Earthquakes are among the most devastating natural disasters, causing widespread damage and loss of life. They pose significant challenges in assessing the safety of infrastructure post-disaster. The primary challenges include:

  • Immediate Damage Assessment: Quickly determining which buildings and roads remain intact and safe for use is a daunting task, further complicated by aftershocks and damaged utilities.
  • Safe Route Identification: In the chaos following an earthquake, identifying paths that are both safe and navigable becomes critical. The usual routes may be obstructed or dangerous, complicating efforts to reach safety, loved ones, or essential services.
  • Access to Emergency Services: The disruption to transportation networks can severely hamper the delivery of emergency services, including medical aid, to those in need.
  • Communication Barriers: With infrastructure possibly compromised, getting accurate information about safe areas and routes to the general public is a challenge.

These challenges underscore the necessity for a swift, reliable method to assess post-earthquake conditions and guide residents and responders safely through affected areas.


Omdena developed an AI-powered system that can predict safe routes in the aftermath of an earthquake. The system uses machine learning algorithms to analyze data on buildings, streets, and historical earthquake data to calculate a risk score for each section of the district. The system then uses this information to calculate the shortest and safest path between two points.

The models and processes used in developing this solution includes:

Data Collection and Preprocessing

The first step involves collecting a vast amount of data from multiple sources, including:

  • Structural Data: Information on buildings, such as construction material, age, height, and previous damage history.
  • Geographical Data: Detailed maps outlining streets, lanes, and pathways.
  • Historical Earthquake Data: Records of past earthquakes, including magnitude, depth, and affected areas.
  • Real-Time Sensor Data: Inputs from seismic activity monitors and other relevant sensors.

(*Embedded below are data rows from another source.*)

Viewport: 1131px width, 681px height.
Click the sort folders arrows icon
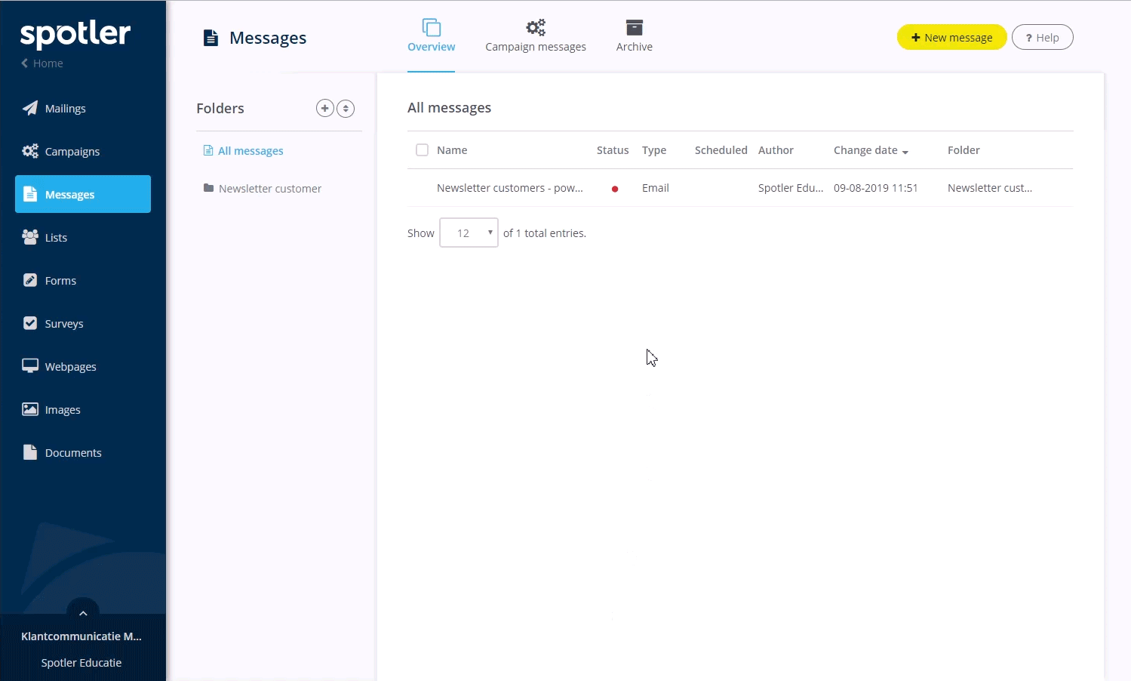[346, 108]
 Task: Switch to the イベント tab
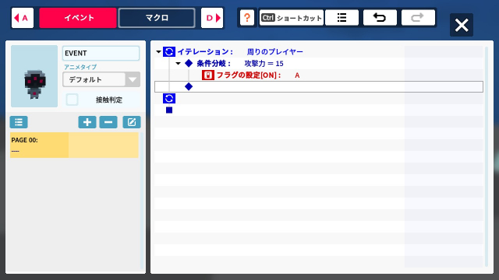coord(78,18)
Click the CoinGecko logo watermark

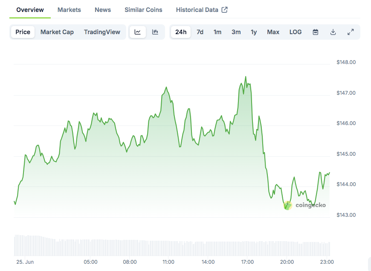pyautogui.click(x=305, y=205)
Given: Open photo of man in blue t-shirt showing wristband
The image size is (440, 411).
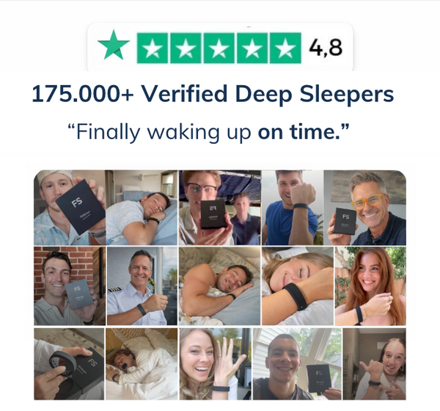Looking at the screenshot, I should [293, 208].
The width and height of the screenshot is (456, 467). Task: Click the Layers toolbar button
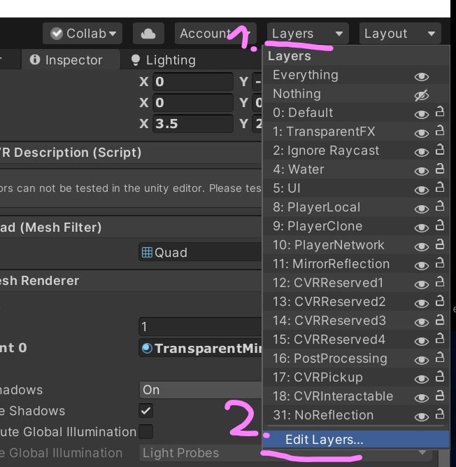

This data undergoes preprocessing to clean, normalize, and structure it for analysis. Missing values are addressed, and data is segmented according to geographical regions for localized processing.

Machine Learning Models

The system employs several ML models to analyze the preprocessed data:

  • Convolutional Neural Networks (CNNs): Used for analyzing satellite and aerial imagery to detect cracks and damages in buildings and roads that are not visible at the street level.
  • Recurrent Neural Networks (RNNs): Particularly Long Short-Term Memory (LSTM) networks, for predicting future seismic activity by learning from historical earthquake sequences.
  • Decision Trees: For classifying buildings and streets based on their risk level by considering various factors such as construction material, age, and proximity to fault lines.
  • Graph Neural Networks (GNNs): To model the city’s infrastructure as a graph where nodes represent key points (e.g., buildings, intersections) and edges represent paths (e.g., streets). GNNs help in understanding the connectivity and flow within the city to identify alternative routes.

Risk Assessment Process

  • Initial Assessment: Using CNNs to analyze imagery data for immediate damage assessment post-earthquake.
  • Risk Scoring: Each building and street segment is assigned a risk score based on factors like structural integrity, historical data, and predicted seismic activity. This uses a combination of Decision Trees and LSTM networks.
  • Route Calculation: GNNs calculate the safest and shortest path between two points considering the risk scores of all nodes (buildings, intersections) and edges (streets) in the path.

Continuous Learning

The system is designed to learn continuously by incorporating new data from sensors and user feedback. This ensures that the risk assessment models are always updated with the latest information, improving accuracy over time.

Simulation and Validation

Before deployment, the system is tested through simulations of various earthquake scenarios to validate its predictions against historical data and expert evaluations. This step is crucial for refining the models and ensuring their reliability in real-world situations.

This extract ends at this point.